Food and agriculture
We founded the Ode Food & Agriculture practice in September 2023 to support a growing community working to make food and agriculture a transformative climate solution.
The global food system faces unprecedented challenges.
We helped to develop a shared vision, with many leading organizations, including a group of leading philanthropic organizations, to put food on a path to justly meet the mitigation and adaptation goals of the Paris Agreement in ways that foster health and nutrition, shared prosperity, and the protection and restoration of nature. We are inspired by mounting evidence that such a transition can and must deliver affordable nutrition and far-more resilient food systems, while also helping to protect and restore nature and build prosperity for all.
At Ode, our work on food and agriculture leverages and often links our expertise in climate solutions, data and artificial intelligence, philanthropic services, sustainable finance, and digital marketing and design. Partnering for impact, we collaborate with diverse groups including development banks, networks of financial institutions, civil society coalitions, multilateral organizations, and philanthropic collaborations. We can receive and make grants via a fiscal sponsorship with Radiant.Earth, a 501(c)(3).
Why food, why now?
ActionOn Food
Action on food can and must help to address our goals on temperature, adaptation, super-pollutants, and deforestation in ways that also address key global issues like nutrition, nature conservation, rural livelihoods, and public health. The stakes are high, with food-related social costs hitting over a quarter of GDP in poorer countries and 10% globally.
Our recent work helping to elevate food in the international climate agenda. In our first several months on the job we worked alongside dozens of partners helping to place food high on the global climate agenda. This phase of work culminated at the COP28 summit, where a series of efforts on which we were working came to fruition.
In Dubai, 159 national leaders, representing over 75% of global food production and emissions, along with over 200 influential organizations, pledge to support food reform. Their commitments aim to meet the Paris Agreement's climate goals on mitigation and adaptation while also addressing key issues like nutrition, nature, and shared prosperity.
The summit also saw the release of the first UN FAO food systems transition roadmap. Conceived as an effort to do for the global food transition what the IEA’s net zero energy outlook does for the energy transition, it is a key part of a growing effort to support countries, companies, and financial institutions to ambitiously implement their newfound commitments to improve food.
As we look to the future, COP28 was also noteworthy for playing host to several groupings of ambitious first movers on food that we expect will be crucial in raising the bar moving forward. These include the IIGCC, which elevated agriculture and food issues to the same level of priority as energy, the Alliance for Climate Champions, a high ambition club of countries striving for food systems transformation, a group of philanthropic funders who released a statement of action and pledged $302 million to ambitiously implement the new food agenda, and the Technical Cooperation Collaborative, a new grouping of multilateral, bilateral, and other technical assistance agencies.
Our TWO YEAR STRATEGY
Goal 1
Mobilizing Finance and other Resources for Food Systems and Climate.

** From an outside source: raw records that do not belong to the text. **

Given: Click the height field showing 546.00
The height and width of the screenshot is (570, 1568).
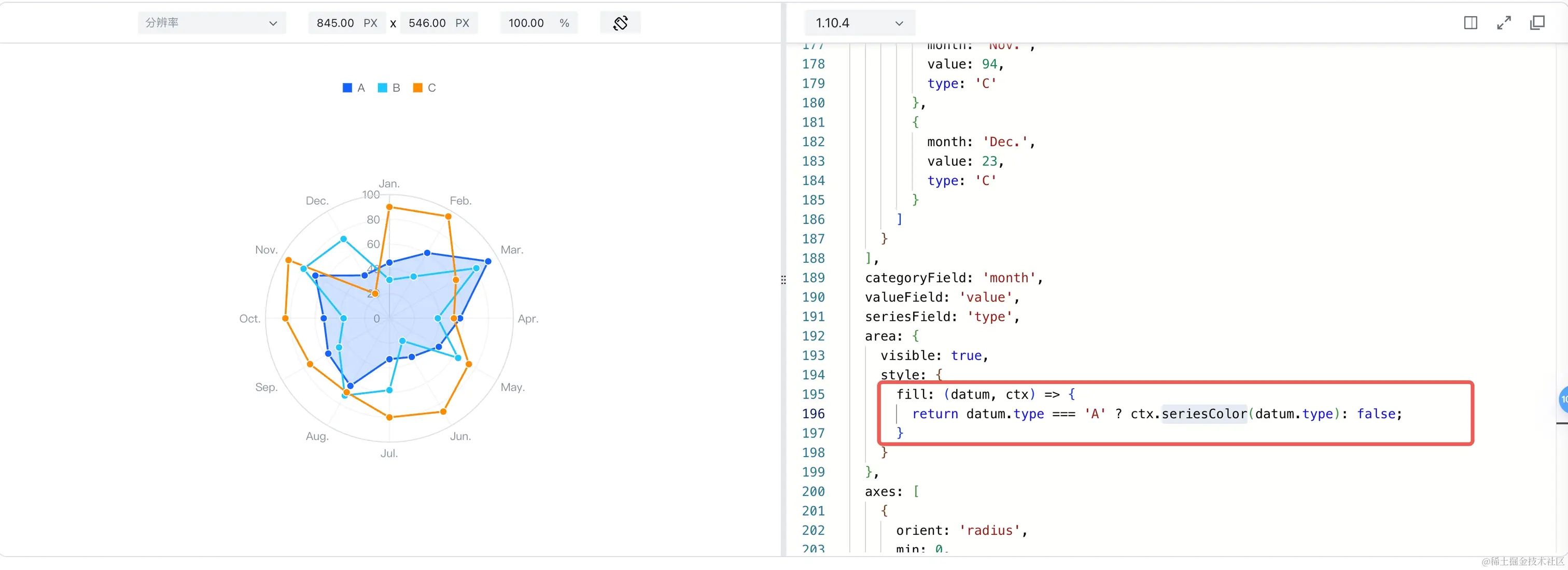Looking at the screenshot, I should 427,23.
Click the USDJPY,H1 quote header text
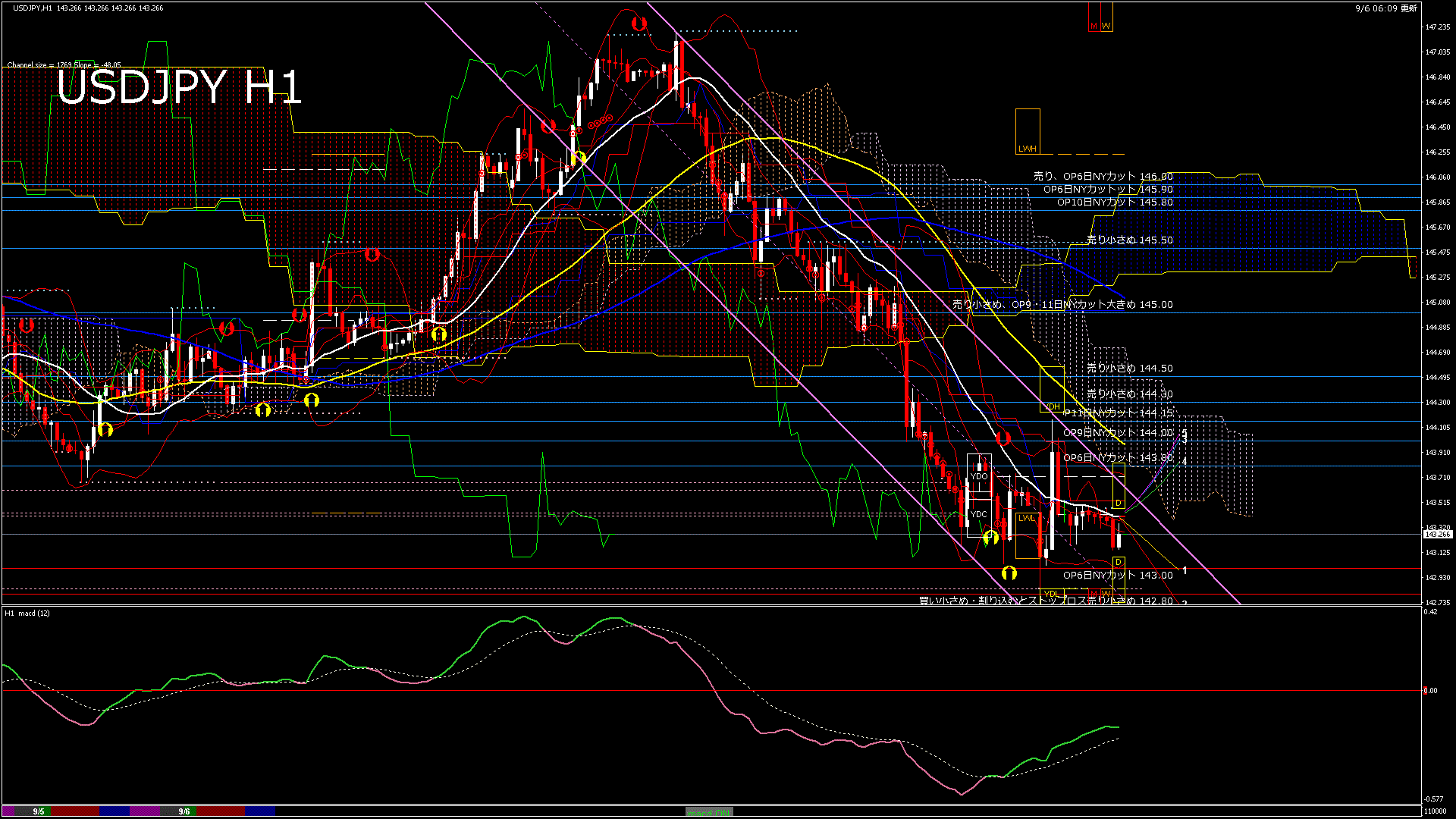This screenshot has width=1456, height=819. click(32, 8)
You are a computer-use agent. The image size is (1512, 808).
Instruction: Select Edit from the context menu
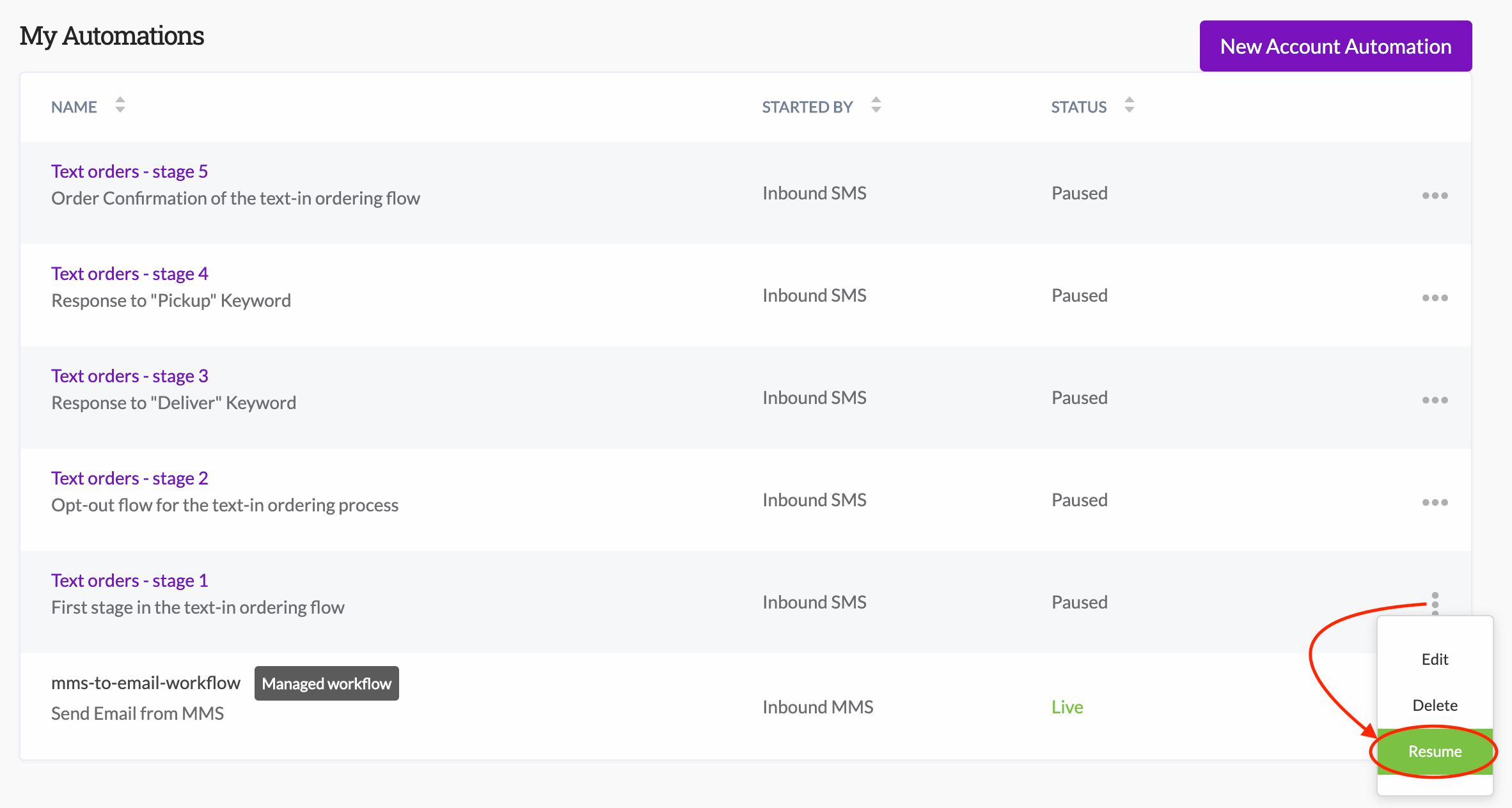pos(1435,659)
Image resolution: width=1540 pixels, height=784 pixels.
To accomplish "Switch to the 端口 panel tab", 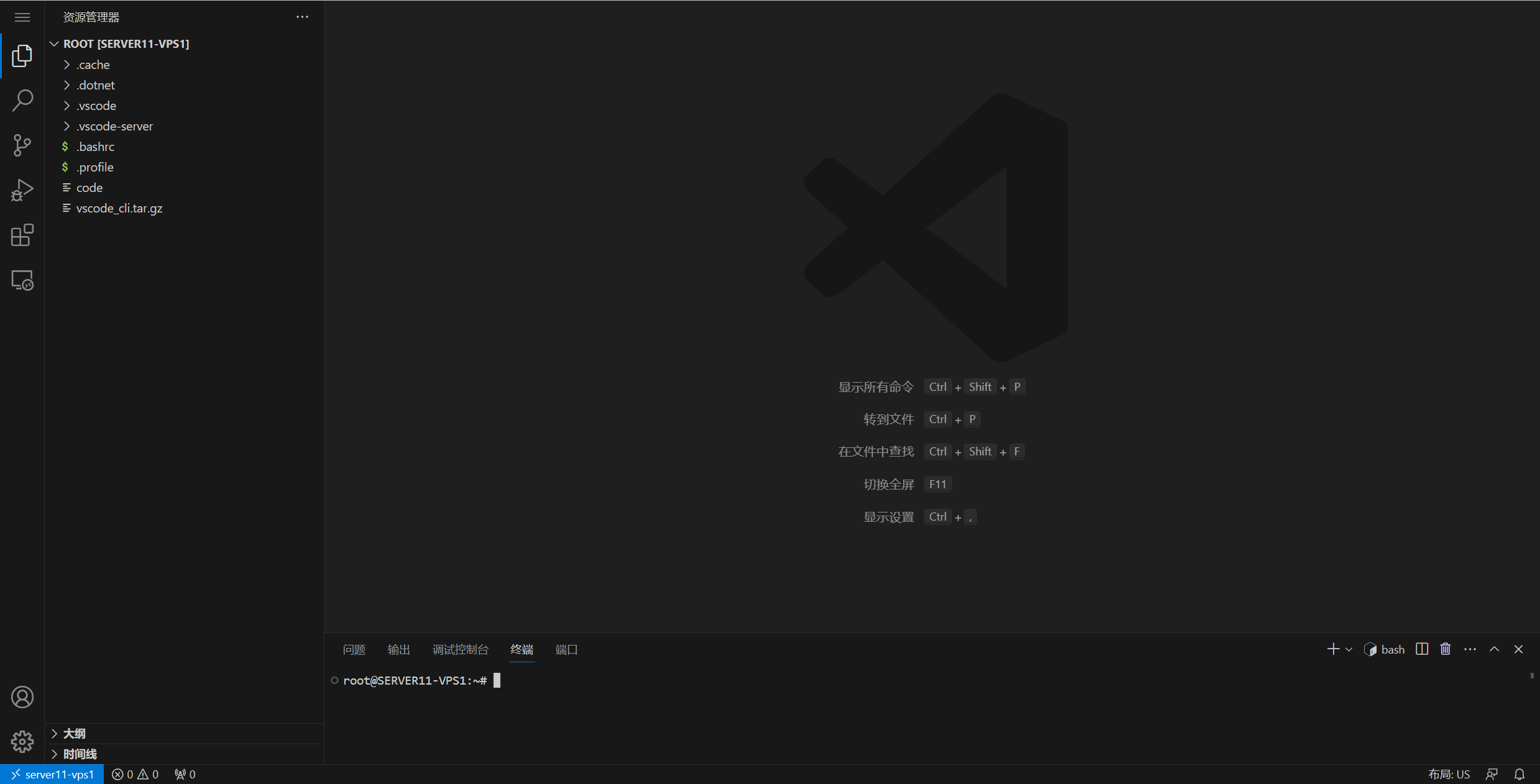I will 566,649.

Transforming our food systems hinges on mobilizing unprecedented public and private finance.
The funding provided must match the urgency and scale of the task.
However, there is a stark gap in current funding flows; food systems, which account for over a third of global emissions and face major adaptation challenges, receive less than 5% of climate finance.
This is at minimum a staggering 10 to 30 times less than what is needed for meaningful transformational efforts in this area.
That is why we are collaborating to scale up philanthropically-supported activities to mobilize finance for the food systems transition.
Goal 2
Building partnerships to accelerate food and climate solutions.
As the food systems and climate field grows and matures, we aim to partner to help build a cohesive collaborative field of funders, NGOs, researchers, and financial institutions.
Goal 3
Scaling AI for food and climate.
Ode is incubating Clay-a geospatial AI platform.